Aislado en su habitación aséptica, blindada como un bunker bacteriológico, no se enteró del cainismo miserable que su repatriación había desatado. No supo que un latigazo de fobia anticlerical cuestionó los costes del traslado y que el Gobierno amagó con cargárselos a su orden misionera. Permaneció ignorante a la oleada de miedo cerval que envolvió de egoísmo a muchos de sus compatriotas, y murió ajeno a la dolorosa constatación de que su sacrificio había provocado una polémica social y un debate político. Probablemente en su agonía no dejase de pensar en los que habían quedado allí, en Liberia, en los seres que había ayudado a morir entre caricias sin temor al contagio. Porque ésa es la diferencia entre los hombres como Miguel Pajares y los demás: que ellos entienden el amor como un testimonio que exige incluso entregar la vida.

Las personas como el padre Pajares no pueden cambiar el mundo pero lo hacen un poco mejor, más decente y más noble. Su ejemplo embellece la condición humana, cuya reputación últimamente anda un poco de capa caída entre las bombas que matan niños y los fanáticos que exhiben cabezas cortadas. En la sociedad de la queja se ofrecen sin pedir nada a cambio. En la sociedad de la culpa perdonan los pecados. En la sociedad de la agresión dan paz. En la sociedad de la prisa transmiten paciencia. En la sociedad de la descreencia enseñan su fe. En la sociedad del confort aceptan la incomodidad. En la sociedad de la cobardía son valientes. En la sociedad de la opulencia se van a compartir su vida con los pobres. Hacen lo que nosotros no somos capaces de intentar siquiera, y lo hacen también en nuestro nombre sin esperar siquiera que les demos las gracias. Porque en la sociedad del interés saben mostrarse desprendidos hasta de su propia existencia.
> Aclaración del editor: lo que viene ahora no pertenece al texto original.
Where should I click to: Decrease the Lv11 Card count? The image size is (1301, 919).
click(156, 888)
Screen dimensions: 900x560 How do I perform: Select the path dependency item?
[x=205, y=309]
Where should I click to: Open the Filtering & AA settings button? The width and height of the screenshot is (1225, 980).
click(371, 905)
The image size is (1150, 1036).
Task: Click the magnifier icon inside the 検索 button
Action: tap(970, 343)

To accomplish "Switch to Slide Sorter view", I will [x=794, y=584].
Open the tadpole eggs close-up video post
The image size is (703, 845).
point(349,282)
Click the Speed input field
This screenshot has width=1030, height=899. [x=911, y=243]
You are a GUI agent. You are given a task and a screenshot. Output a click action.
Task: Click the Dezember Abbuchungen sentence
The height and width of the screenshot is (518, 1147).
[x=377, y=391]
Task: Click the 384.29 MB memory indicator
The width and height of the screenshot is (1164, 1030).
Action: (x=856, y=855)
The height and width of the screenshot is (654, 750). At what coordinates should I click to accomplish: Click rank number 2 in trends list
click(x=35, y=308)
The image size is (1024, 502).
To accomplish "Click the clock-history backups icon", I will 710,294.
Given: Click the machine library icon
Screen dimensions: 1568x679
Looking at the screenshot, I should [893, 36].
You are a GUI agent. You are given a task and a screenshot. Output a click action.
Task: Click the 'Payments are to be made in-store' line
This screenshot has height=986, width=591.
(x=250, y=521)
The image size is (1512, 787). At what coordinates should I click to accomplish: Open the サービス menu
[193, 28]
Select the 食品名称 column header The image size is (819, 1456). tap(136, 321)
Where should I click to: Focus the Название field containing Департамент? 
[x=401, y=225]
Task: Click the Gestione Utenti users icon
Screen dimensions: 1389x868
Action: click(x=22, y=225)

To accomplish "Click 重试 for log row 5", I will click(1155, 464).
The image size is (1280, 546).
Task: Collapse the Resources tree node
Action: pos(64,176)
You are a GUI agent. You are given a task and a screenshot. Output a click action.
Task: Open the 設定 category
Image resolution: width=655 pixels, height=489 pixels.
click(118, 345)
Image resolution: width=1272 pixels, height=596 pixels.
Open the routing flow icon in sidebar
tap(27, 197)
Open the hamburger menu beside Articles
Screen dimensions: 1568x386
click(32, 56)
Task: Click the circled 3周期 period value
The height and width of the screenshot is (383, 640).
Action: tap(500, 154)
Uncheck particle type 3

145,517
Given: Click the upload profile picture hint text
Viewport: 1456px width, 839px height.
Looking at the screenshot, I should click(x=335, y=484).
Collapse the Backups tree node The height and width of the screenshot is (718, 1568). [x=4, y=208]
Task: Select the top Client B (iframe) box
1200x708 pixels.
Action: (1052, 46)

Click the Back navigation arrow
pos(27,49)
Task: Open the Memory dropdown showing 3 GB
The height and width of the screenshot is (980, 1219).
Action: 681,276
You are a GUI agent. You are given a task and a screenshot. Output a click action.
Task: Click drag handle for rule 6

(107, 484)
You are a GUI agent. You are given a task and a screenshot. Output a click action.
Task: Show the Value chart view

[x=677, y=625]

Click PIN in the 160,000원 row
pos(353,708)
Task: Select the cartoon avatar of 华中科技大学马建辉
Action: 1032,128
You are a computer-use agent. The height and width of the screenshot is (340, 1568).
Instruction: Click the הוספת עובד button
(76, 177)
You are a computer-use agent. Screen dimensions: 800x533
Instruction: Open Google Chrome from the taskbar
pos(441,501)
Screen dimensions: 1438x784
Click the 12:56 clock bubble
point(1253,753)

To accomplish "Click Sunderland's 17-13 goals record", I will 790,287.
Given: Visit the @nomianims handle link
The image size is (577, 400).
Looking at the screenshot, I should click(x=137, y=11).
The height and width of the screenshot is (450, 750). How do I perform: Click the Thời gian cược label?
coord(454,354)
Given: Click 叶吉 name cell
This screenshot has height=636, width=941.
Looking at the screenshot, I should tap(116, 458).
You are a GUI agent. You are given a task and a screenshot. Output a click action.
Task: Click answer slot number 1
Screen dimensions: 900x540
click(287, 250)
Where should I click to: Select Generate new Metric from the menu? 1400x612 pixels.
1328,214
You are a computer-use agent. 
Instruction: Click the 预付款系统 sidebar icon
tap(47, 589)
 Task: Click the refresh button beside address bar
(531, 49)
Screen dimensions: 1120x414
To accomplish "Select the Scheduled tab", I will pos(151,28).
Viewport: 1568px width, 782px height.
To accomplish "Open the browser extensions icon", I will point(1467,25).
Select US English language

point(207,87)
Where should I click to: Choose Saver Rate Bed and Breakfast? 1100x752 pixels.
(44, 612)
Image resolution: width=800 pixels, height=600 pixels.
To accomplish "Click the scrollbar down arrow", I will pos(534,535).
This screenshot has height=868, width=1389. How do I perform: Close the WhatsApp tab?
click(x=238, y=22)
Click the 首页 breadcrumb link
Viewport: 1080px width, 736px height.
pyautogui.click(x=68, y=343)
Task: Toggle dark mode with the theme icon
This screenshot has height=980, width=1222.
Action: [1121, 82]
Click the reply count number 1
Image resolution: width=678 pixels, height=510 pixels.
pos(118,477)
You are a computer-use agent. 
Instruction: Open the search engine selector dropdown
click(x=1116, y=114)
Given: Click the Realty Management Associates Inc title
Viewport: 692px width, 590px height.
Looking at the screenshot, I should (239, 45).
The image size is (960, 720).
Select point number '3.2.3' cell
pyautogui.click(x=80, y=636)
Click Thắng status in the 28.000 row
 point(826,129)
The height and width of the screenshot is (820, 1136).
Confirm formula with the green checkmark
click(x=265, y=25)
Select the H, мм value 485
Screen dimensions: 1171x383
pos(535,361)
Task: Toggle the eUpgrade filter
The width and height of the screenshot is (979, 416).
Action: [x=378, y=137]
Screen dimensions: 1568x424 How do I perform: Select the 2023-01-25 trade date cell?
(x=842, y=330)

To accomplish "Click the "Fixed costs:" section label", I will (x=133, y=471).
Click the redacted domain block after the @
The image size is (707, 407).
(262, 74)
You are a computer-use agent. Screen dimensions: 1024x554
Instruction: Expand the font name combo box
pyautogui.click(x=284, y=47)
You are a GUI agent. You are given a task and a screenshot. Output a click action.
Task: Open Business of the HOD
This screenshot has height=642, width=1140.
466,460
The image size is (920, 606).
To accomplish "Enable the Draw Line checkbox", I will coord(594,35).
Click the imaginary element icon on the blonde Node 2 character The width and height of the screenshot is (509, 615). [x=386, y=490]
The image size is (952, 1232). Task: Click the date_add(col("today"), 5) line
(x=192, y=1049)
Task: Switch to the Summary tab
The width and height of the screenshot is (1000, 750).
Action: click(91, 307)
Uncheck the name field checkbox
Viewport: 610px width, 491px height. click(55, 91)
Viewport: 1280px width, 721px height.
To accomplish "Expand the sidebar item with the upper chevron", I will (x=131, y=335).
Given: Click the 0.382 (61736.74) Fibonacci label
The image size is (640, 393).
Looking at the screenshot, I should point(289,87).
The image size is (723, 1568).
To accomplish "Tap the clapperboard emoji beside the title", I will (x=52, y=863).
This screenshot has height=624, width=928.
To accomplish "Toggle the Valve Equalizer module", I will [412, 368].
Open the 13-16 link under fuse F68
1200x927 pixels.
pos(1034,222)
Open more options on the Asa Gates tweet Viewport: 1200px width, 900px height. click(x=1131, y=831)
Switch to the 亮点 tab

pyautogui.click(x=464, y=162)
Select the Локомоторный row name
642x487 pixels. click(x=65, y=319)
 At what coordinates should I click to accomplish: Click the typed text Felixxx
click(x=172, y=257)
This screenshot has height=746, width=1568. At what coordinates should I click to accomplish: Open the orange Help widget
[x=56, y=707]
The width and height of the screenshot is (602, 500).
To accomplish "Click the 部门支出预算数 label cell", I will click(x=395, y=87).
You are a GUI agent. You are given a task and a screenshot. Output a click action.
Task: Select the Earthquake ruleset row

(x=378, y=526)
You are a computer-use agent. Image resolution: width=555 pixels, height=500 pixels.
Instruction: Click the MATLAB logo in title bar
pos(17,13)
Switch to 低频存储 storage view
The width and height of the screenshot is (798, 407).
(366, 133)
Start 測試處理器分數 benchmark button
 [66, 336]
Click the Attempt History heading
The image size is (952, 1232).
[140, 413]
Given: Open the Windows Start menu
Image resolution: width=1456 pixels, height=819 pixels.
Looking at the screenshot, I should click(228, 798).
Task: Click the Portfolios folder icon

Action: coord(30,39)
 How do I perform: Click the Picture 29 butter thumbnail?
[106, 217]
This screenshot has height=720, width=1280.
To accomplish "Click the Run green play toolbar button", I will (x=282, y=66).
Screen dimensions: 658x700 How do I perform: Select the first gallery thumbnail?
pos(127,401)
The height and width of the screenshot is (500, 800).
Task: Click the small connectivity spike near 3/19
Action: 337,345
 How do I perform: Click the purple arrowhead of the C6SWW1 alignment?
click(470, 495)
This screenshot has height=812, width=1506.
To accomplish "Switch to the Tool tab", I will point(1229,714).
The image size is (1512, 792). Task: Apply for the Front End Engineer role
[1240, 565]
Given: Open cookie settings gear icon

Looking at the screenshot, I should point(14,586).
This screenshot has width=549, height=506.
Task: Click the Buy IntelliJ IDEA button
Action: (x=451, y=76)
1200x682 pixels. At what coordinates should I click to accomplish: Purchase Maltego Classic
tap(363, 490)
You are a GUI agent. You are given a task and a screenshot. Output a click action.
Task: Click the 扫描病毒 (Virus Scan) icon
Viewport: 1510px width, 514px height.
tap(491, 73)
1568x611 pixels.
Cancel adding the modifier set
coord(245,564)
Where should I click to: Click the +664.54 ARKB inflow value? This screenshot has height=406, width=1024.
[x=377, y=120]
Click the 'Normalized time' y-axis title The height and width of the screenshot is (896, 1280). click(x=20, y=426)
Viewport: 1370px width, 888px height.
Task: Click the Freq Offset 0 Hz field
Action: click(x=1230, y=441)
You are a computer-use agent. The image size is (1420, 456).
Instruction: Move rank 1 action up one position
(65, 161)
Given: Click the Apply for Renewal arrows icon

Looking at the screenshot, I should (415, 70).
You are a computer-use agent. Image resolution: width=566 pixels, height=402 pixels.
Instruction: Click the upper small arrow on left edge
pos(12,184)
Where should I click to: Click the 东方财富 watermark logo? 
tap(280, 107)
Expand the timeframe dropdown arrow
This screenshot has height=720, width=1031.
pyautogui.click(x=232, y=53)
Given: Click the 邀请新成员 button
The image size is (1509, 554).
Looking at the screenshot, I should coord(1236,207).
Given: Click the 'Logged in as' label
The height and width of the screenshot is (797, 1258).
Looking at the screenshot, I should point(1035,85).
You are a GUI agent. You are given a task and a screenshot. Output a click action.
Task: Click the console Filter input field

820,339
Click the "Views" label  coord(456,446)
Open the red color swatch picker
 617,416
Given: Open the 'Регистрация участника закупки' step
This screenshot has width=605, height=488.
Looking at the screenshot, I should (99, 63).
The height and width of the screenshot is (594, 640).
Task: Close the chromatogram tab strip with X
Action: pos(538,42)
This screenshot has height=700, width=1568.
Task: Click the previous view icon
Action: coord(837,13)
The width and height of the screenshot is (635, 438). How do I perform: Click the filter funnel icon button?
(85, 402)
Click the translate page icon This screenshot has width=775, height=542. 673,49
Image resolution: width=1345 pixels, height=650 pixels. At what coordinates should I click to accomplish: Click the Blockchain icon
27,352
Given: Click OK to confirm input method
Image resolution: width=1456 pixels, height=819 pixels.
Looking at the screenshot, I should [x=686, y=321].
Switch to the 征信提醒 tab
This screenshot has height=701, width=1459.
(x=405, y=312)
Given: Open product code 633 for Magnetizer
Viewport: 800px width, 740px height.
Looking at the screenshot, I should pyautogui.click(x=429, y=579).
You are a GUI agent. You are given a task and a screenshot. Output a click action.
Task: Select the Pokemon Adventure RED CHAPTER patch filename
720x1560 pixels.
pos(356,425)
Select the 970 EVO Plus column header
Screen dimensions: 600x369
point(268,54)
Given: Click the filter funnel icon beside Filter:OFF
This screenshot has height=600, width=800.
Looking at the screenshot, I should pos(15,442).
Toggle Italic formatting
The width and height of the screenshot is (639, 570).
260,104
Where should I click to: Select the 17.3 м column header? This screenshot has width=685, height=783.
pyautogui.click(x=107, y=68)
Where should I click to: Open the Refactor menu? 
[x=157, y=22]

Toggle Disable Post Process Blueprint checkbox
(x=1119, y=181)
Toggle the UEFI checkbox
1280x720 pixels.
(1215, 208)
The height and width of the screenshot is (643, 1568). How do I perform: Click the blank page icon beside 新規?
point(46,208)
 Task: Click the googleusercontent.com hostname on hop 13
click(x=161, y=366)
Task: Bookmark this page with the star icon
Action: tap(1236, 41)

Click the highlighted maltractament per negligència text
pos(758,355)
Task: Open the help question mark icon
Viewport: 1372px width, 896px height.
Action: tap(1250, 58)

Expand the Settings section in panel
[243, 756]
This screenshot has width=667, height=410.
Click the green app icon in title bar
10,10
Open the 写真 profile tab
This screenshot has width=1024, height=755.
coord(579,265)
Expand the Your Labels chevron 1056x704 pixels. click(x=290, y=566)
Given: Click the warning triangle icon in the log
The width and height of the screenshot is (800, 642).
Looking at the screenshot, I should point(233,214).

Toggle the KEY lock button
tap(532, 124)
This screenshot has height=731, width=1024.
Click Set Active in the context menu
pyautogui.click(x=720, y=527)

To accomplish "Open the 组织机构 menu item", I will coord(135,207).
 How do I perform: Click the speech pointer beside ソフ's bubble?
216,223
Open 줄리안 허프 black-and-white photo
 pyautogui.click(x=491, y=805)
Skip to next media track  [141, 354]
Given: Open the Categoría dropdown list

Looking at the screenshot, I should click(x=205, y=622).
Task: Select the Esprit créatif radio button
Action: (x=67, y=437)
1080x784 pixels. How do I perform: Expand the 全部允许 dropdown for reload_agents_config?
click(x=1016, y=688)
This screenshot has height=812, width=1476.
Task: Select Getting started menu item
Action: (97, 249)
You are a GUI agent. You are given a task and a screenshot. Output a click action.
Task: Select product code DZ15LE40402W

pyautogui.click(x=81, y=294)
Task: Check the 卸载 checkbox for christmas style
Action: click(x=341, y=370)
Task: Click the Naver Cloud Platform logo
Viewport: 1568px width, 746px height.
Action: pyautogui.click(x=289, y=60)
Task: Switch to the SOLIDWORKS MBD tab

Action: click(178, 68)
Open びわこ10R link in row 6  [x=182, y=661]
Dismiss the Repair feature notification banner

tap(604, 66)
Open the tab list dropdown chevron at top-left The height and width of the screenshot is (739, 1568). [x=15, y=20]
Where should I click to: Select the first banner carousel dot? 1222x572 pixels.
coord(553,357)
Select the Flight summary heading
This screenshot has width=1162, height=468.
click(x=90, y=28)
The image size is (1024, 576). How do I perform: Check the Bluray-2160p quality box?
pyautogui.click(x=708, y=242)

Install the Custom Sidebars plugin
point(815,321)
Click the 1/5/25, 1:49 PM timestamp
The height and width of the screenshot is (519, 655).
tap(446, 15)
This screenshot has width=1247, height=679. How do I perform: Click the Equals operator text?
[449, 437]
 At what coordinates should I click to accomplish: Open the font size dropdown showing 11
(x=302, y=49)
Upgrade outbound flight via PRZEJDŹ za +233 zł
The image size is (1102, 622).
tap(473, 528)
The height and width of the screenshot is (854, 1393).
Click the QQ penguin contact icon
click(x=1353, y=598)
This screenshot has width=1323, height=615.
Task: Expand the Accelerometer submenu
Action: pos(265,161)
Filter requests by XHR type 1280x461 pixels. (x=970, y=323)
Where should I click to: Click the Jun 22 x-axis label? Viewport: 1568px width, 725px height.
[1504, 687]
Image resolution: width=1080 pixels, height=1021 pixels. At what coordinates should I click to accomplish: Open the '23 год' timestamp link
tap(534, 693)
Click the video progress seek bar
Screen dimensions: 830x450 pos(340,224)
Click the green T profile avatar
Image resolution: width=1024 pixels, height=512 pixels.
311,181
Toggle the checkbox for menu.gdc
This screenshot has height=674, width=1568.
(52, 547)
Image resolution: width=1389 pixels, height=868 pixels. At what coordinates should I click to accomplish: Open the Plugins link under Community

Por eso ha sido tan triste este ruidoso circo de mezquindad moral. Al misionero Pajares lo trajeron a morir con la dignidad que merecía su esfuerzo, y también a decirle que no estaba solo, que su gente es capaz de reconocer su excepcional paradigma de generosidad y de combate. Lo trajo el mismo Estado que rescata sin pasarles la factura a montañeros, espeleólogos o esquiadores en apuros. El Estado que tantas veces falla hizo en esta ocasión lo que tenía que hacer. Y lo hizo bien, con toda la prevención científica y tecnológica: si ha habido en estos días un lugar en España a salvo del contagio del virus ébola, que tal vez pueda haber pasado sin alharaca por un aeropuerto o una frontera, ése era el hospital Carlos III.

Pero aún falta algo. El cura Pajares merece que se simbolice en él la gratitud de la buena gente. Un homenaje, una medalla, algo. Tal vez sólo unas palabras que reconozcan la excelencia moral de su modelo. Que proclamen que si para los creyentes puede tratarse de un santo, para todos los ciudadanos debe ser un héroe.